* Requests *
1. Transcribe the passage on backing up Trident's etcd database from "To prevent losing" up to and including "volume snapshot restore.".
2. Write out the records from their first line up to and including the line with "coord(953,55)", replacing "Animation" with "Slide Show" and keeping everything else unchanged; give only those lines.

The etcd database is crucial to NetApp’s Trident storage orchestrator. It stores all backends, storage classes, and volume information used by Trident. This information is necessary to create Persistent Volumes and attach to the backend storage. But what if the data in etcd is corrupted or lost? Though the current running pods would continue to operate normally, their volumes would no longer be manageable and no new volumes could be dynamically provisioned.

To prevent losing all this information in a catastrophe, many enterprises prefer to back up Trident’s etcd volume to restore later if necessary. Currently, there are two methods to back up etcd:

  • ONTAP Snapshot feature
  • etcdctl

In order to use the ONTAP Snapshot feature, storage administrators back up the volume by assigning Trident’s etcd volume to an appropriate snapshot policy defined in ONTAP. The volume could then be restored by the administrator using the ONTAP CLI command: volume snapshot restore.

* Data to use *
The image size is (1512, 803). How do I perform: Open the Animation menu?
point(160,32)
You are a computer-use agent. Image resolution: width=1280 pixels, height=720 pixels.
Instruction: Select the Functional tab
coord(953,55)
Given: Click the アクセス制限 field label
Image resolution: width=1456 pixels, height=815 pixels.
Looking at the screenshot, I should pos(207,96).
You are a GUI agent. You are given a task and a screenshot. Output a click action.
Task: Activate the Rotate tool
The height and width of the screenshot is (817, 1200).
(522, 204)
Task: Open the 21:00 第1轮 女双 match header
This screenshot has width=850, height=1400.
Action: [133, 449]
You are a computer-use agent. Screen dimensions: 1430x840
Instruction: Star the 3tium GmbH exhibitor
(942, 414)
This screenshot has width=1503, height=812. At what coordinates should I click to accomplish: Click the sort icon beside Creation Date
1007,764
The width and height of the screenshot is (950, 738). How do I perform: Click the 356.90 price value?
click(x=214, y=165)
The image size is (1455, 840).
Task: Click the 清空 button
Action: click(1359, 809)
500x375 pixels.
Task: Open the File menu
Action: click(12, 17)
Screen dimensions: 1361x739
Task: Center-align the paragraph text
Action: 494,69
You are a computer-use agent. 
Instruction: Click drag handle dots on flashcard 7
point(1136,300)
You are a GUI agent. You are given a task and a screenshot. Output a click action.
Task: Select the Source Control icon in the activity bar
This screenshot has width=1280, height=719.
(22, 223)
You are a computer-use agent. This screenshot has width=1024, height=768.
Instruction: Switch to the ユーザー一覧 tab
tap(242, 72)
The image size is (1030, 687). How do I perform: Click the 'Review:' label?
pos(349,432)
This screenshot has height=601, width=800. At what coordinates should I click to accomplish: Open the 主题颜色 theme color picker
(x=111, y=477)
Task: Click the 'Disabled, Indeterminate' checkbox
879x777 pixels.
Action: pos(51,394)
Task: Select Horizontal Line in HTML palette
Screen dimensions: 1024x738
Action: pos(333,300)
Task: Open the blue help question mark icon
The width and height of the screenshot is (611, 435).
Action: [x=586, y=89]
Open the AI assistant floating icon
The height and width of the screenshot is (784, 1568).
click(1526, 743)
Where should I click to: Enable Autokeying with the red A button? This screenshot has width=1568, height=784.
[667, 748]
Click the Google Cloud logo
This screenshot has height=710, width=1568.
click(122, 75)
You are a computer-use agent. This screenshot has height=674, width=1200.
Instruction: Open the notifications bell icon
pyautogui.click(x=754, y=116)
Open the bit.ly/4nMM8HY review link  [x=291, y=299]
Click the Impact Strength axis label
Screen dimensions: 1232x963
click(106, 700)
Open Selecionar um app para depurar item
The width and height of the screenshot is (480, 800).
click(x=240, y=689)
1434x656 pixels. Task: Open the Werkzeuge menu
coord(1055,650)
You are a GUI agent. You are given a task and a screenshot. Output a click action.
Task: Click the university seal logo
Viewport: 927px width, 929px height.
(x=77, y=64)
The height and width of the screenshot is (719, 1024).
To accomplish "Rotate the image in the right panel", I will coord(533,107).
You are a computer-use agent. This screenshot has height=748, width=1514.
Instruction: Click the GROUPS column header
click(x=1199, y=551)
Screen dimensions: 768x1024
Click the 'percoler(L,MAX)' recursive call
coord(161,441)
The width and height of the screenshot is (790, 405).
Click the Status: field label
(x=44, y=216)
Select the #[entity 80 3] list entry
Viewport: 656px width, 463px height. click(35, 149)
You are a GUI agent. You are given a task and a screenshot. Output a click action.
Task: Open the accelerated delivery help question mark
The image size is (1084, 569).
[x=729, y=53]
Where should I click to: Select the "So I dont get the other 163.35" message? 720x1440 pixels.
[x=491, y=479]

* Solutions for each task *
1.
To prevent losing all this information in a catastrophe, many enterprises prefer to back up Trident’s etcd volume to restore later if necessary. Currently, there are two methods to back up etcd:

  • ONTAP Snapshot feature
  • etcdctl

In order to use the ONTAP Snapshot feature, storage administrators back up the volume by assigning Trident’s etcd volume to an appropriate snapshot policy defined in ONTAP. The volume could then be restored by the administrator using the ONTAP CLI command: volume snapshot restore.

2.
The image size is (1512, 803). How do I perform: Open the Slide Show menu?
point(160,32)
You are a computer-use agent. Image resolution: width=1280 pixels, height=720 pixels.
Instruction: Select the Functional tab
coord(953,55)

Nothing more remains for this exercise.